在上述介绍的 _spectral_helper
的基础上,就可以实现互功率谱密度(cross power spectral density),两个频域函数之间的功率谱密度。其实部为共谱密度(简称“共谱”),虚部为正交谱密度。
由于随机信号是时域无限信号,不具备可积分条件,因此不能直接进行傅里叶变换。又因为随机信号的频率、幅值、相位都是随机的, 因此从理论上讲,一般不作幅值谱和相位谱分析,而是用具有统计特性的功率谱密度 (power spectral density) 来作谱分析。
自功率谱密度函数 (Auto-power spectral density function)
平稳随机过程的功率谱密度与自相关函数是一傅里叶变换偶对 (fourier transform dual pair) $$ \begin{array}{l} S_{x}(\omega)=\int_{-\infty}^{\infty} R_{x}(\tau) e^{-j \omega \tau} d \tau \ R_{x}(\tau)=\int_{-\infty}^{\infty} S_{x}(\omega) e^{j \omega \tau} d \omega \end{array} $$ $x(t)$ 是零均值的随机信号,且 $x(t)$ 无周期性分量,其自相关函数 $R_x(\tau\rightarrow\infty)=0$,自相关函数满足傅里叶变换条件 $\int_{-\infty}^{\infty}\left|R_{x}(\tau)\right| d \tau<0$。

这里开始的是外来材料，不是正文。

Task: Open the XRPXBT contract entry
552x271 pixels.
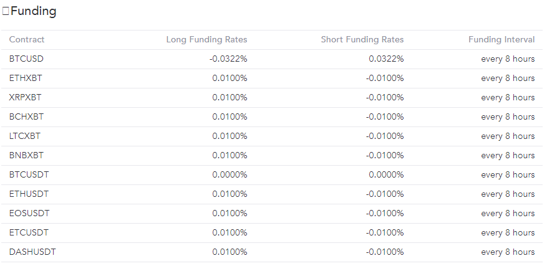Action: (x=26, y=97)
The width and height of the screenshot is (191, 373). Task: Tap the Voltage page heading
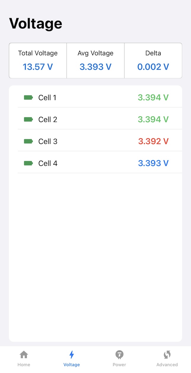36,23
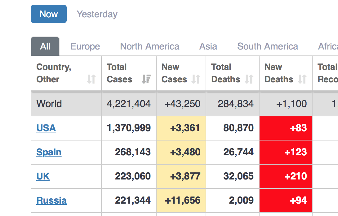Click the World total cases cell
This screenshot has height=216, width=338.
(x=129, y=104)
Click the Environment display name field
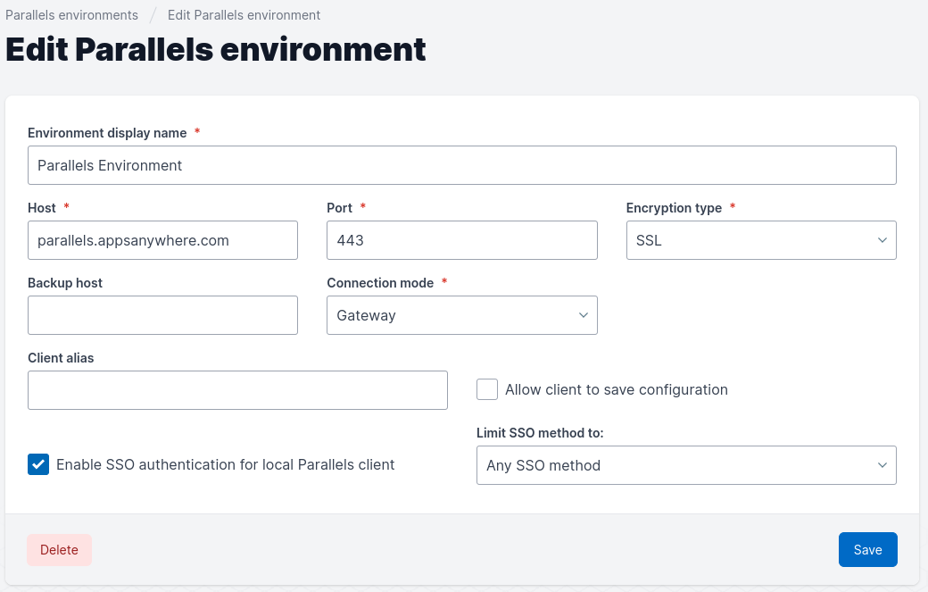This screenshot has height=592, width=928. tap(461, 165)
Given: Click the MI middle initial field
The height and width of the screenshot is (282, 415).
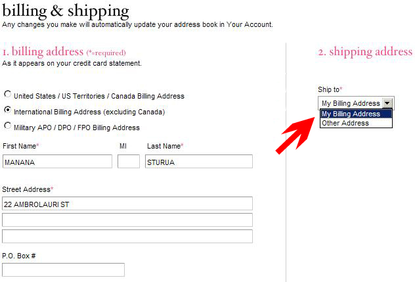Looking at the screenshot, I should pos(129,162).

性质:实偶函数+双边谱;单边谱 $G_x(\omega)$ (非负频率上的谱) $$ G_{x}(\omega) =2 S_{x}(\omega) =2 \int_{-\infty}^{\infty} R_{x}(\tau) e^{-j \omega \tau} d \tau \quad(\omega>0) $$
物理意义:信号的能量在不同频率成分上的分布。
自功率谱密度函数与幅值谱 (amplitude spectrum) 的关系: $$ S_{x}(f)=\lim _{T \rightarrow \infty} \frac{1}{2 T}|X(f)|^{2} $$
互功率谱密度函数 (cross-power spectral density function)

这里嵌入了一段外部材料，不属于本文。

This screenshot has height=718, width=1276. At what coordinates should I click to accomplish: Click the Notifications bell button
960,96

- 定义:(互相关函数满足傅里叶变换条件 $\int_{-\infty}^{\infty}\left|R_{x y}(\tau)\right| d \tau<\infty$)
$$ \begin{array}{l} S_{x y}(\omega)=\int_{-\infty}^{\infty} R_{x y}(\tau) e^{-j \omega \tau} d \tau \ R_{x y}(\tau)=\frac{1}{2 \pi} \int_{-\infty}^{\infty} S_{x y}(\omega) e^{j \omega \tau} d \omega \end{array} $$
- 单边互谱密度函数 (one-sided cross-power spectrum) $$ G_{x y}(\omega)=2 \int_{-\infty}^{\infty} R_{x y}(\tau) e^{-j \omega \tau} d \tau \quad(0<\omega<\infty) $$
谱相干函数 (spectral coherence function):
- 测评输入、输出信号间的因果性,即输出信号的功率谱中有多少是所测试输入量引起的响应。

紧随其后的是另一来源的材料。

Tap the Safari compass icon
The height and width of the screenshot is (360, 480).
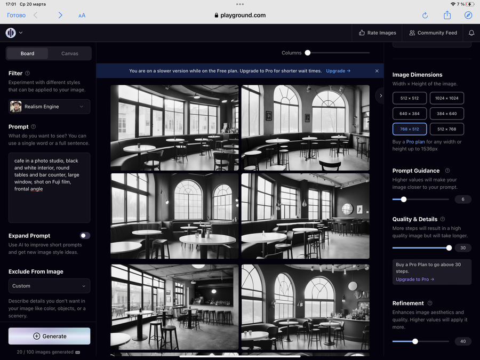(468, 15)
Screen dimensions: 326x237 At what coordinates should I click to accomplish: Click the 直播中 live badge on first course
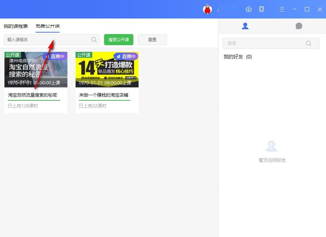(54, 56)
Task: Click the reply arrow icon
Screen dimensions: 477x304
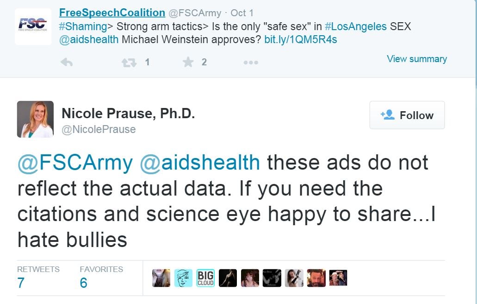Action: click(67, 62)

$$ \gamma_{x y}^{2}(\omega)=\frac{\left|G_{x y}(\omega)\right|^{2}}{G_{x}(\omega) G_{y}(\omega)} $$
- $\gamma_{x y}^{2}(\omega)=1$ $y(t)$ 和 $x(t)$ 完全相关
- $\gamma_{x y}^{2}(\omega)=0$ $y(t)$ 和 $x(t)$ 完全无关
- $1>\gamma_{x y}^{2}(\omega)>0$ $y(t)$ 和 $x(t)$ 部分相关
- 测试中有外界干扰
- 输出 $y(t)$ 是输入 $x(t)$ 和其他输入的综合输出
- 联系 $x(t)$ 和 $y(t)$ 的系统是非线性的
频率响应函数 (frequenct response function) $$ H(\omega)=\frac{G_{x y}(\omega)}{G_{x}(\omega)} $$
来个例子看看 csd
的实际效果是怎样的:
>>> from scipy import signal
>>> import matplotlib.pyplot as plt
# Generate two test signals with some common features.
>>> fs = 10e3
>>> N = 1e5
>>> amp = 20
>>> freq = 1234.0
>>> noise_power = 0.001 * fs / 2
>>> time = np.arange(N) / fs
>>> b, a = signal.butter(2, 0.25, 'low')
>>> x = np.random.normal(scale=np.sqrt(noise_power), size=time.shape)
>>> y = signal.lfilter(b, a, x)
>>> x += amp*np.sin(2*np.pi*freq*time)
>>> y += np.random.normal(scale=0.1*np.sqrt(noise_power), size=time.shape)
# Compute and plot the magnitude of the cross spectral density.
>>> f, Pxy = signal.csd(x, y, fs, nperseg=1024)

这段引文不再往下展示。